On 2018-04-27 23:59, Steve Litt wrote:

> OK, but how about this:
> 
> {"array1":{"A","B","C","D"},"struct1":{"param1":val,"param2":val},
> "struct2":{"param3":val,"param4":val}"list":{{"list_item_id":id,
> "list_item_name":"foo","list_item_param":param},{"list_item_id":id,
> "list_item_name":"foo","list_item_param":param},
> {"list_item_id":id,"list_item_name":"foo","list_item_param":param}}}
> 
> Every format/language I know of that's not indentation aware has end
> tags, which are ultimately readable by machines, but not so much by
> humans. Which is why humans usually lay out their
> indentation-independent code with strict indentation rules. There's a
> name for getting rid of the spacing in C: *Obfuscated* C. You ever try
> working on a large web page where they got rid of newlines to save a
> few bytes? Whatamess!
> 
> Ever seen C code worked on by 4 different coders?
> 
> int square(i){
>    return(i*i)
> }
> 
> int cube(i)
>    {
>    return(i*i*i)
>    }
> 
> int quad(i)
> {
>    return(i*i*i*i)
> }
> 
> int quint(i)
>    {
>    return(i*i*i*i)
> }
> 
> 
> int
>    sept(i)
>       {
>    return(i*i*i*i*i*i)
> }
> 
> The preceding are only the tip of the iceberg. There are
> plenty more indentation standards. Programmers go to war over this
> stuff.
> 
> And what happens when a maintenance programmer misunderstands some
> careless indentation, and adapts his end tags to that bogus
> understanding?
> 
> The fact is, most humans need indentation context to quickly understand
> a program or format. Since the indentation context is necessary, why
> not make it part of the format, so we're all on the same page, and,
> hooray, get rid of the end tags?
> 
> Don't get me wrong, indentation dependency doesn't work for everything.
> HTML and XML without end tags would be a horror movie. But where it
> works, I think indentation dependency is often an improvement.
> 
> This is just one of the reasons I like Python so much.

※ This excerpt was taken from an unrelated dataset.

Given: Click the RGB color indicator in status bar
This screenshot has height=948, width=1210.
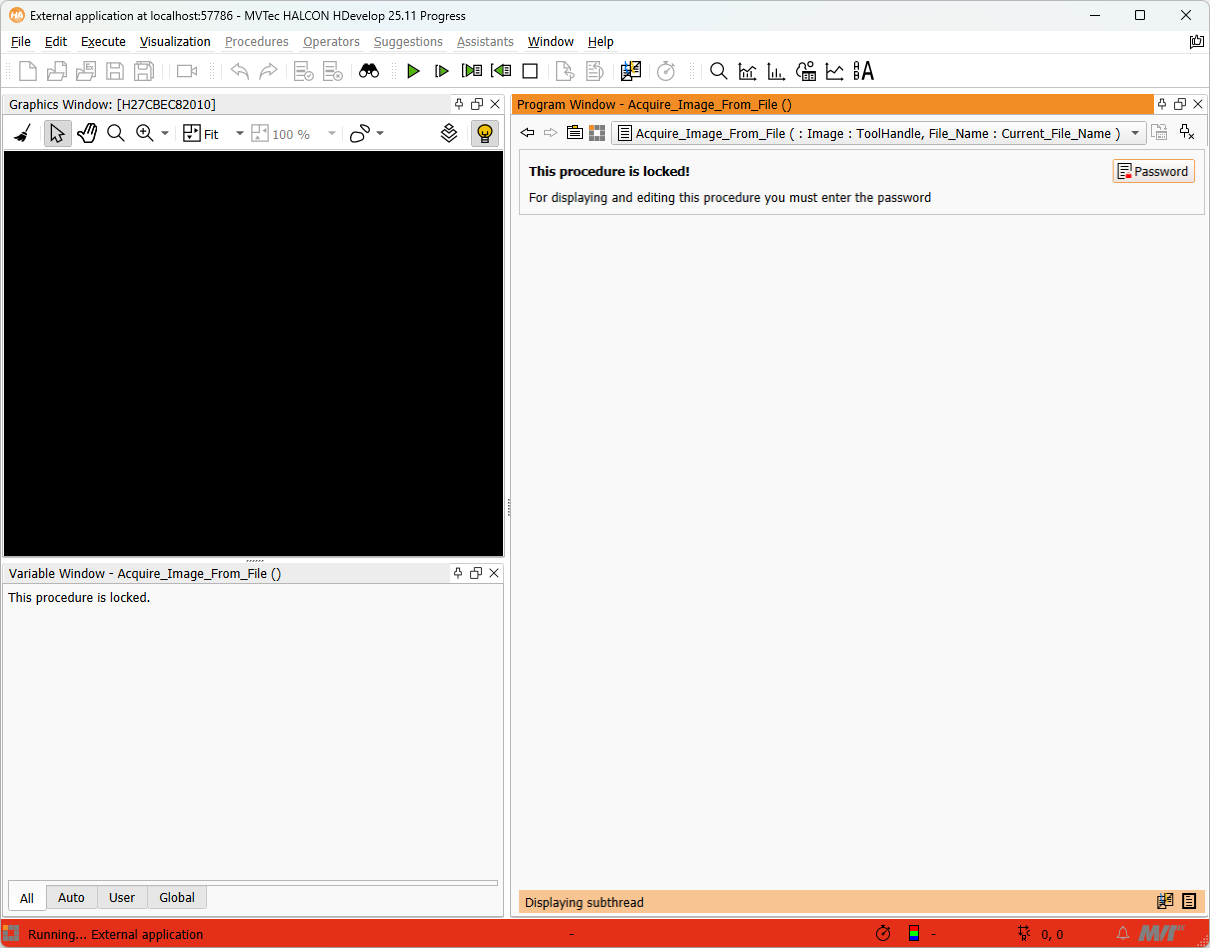Looking at the screenshot, I should [913, 934].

You missed my point, though.  If I have to create a configuration file
using a parsed format then it's technically easier to use a format that
is agnostic to white space because of the use of start/end markers/tags,
etc.  So writing out JSON the way I did is conceptually easier to read
in a configuration file than the equivalent YAML simply because I don't
have to care what the white space looks like and where they fall.

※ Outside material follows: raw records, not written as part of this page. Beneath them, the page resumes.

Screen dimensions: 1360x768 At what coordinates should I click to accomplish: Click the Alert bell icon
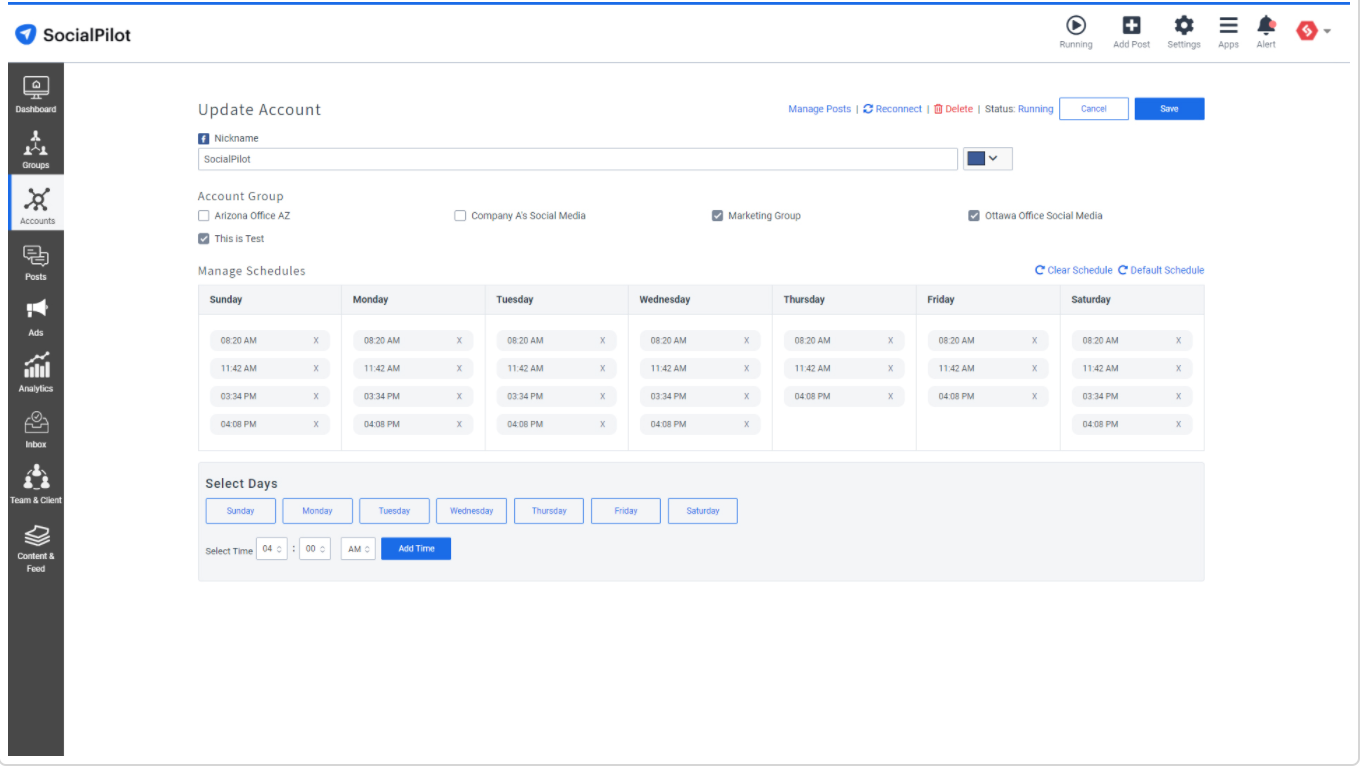pos(1266,27)
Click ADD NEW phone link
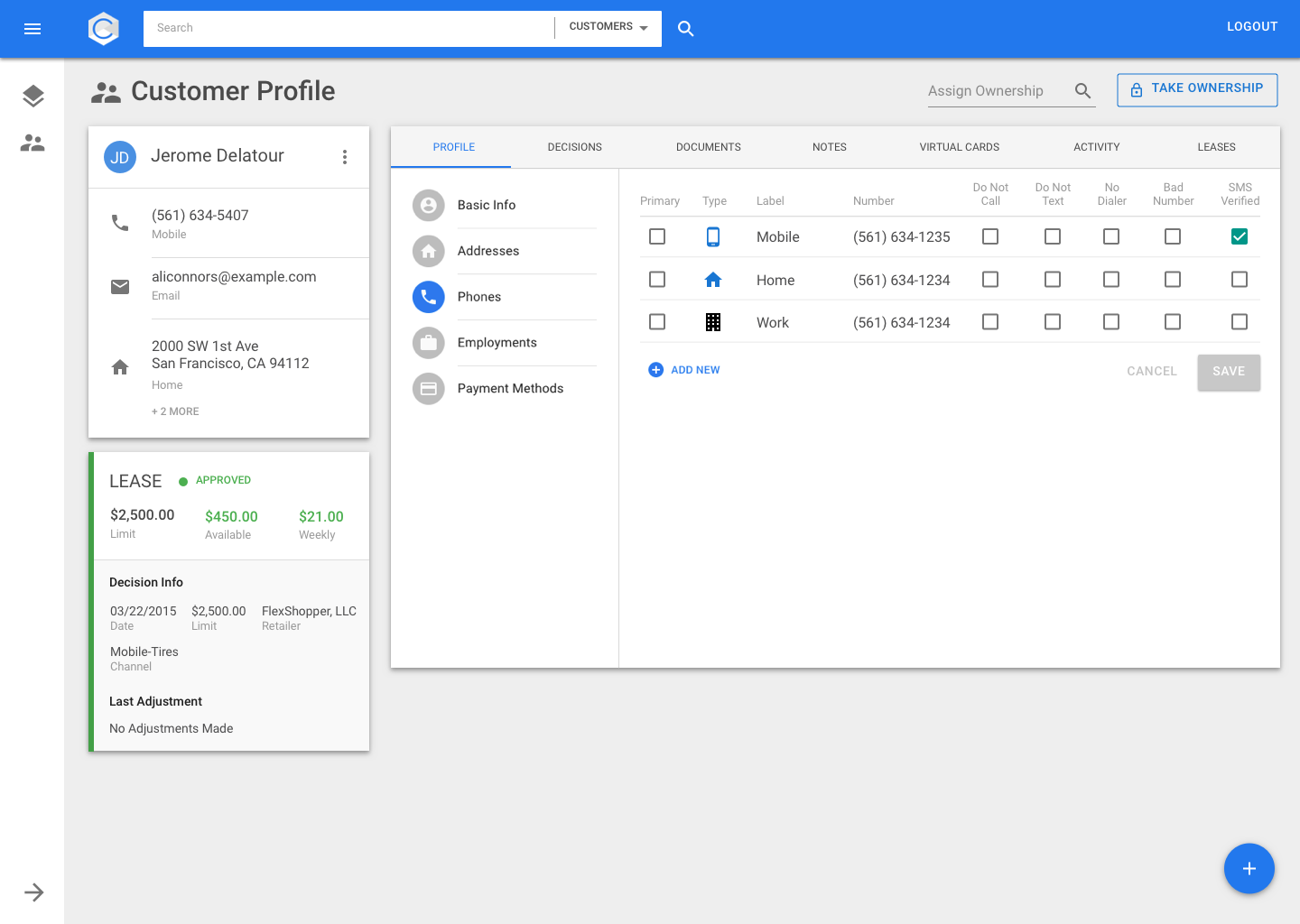 [x=684, y=370]
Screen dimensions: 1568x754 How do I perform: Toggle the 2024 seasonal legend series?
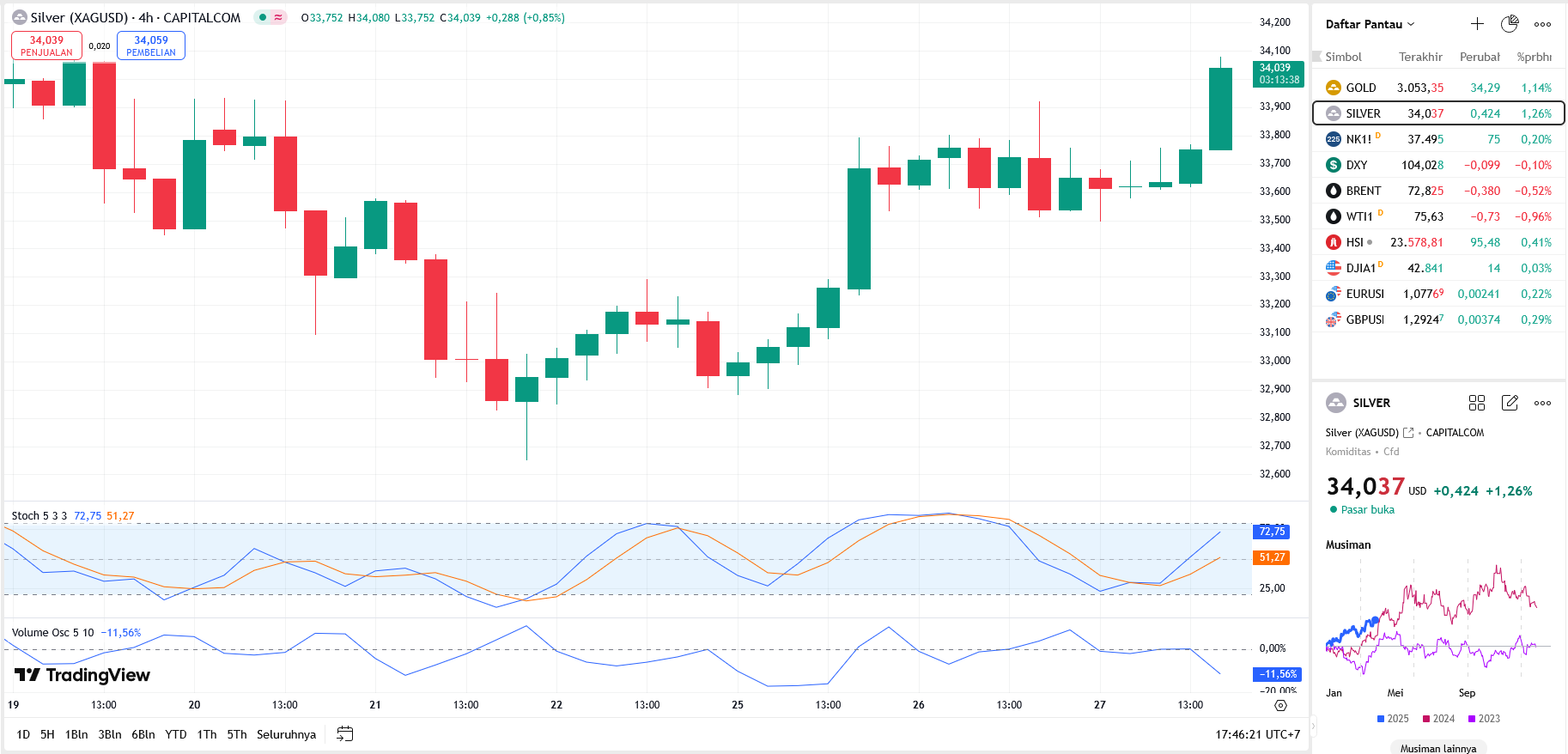click(1439, 719)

Technically I don't even know if the example I wrote was going to be
parsed as valid YAML.  It looks like a configuration file I had to try
and write but didn't work and also looks like one the software generated
but wouldn't work either.

The discussion started with the idea of using YAML for configuration
files and it just seems ill suited for that application given how picky
it is about exact formatting with lines and spaces.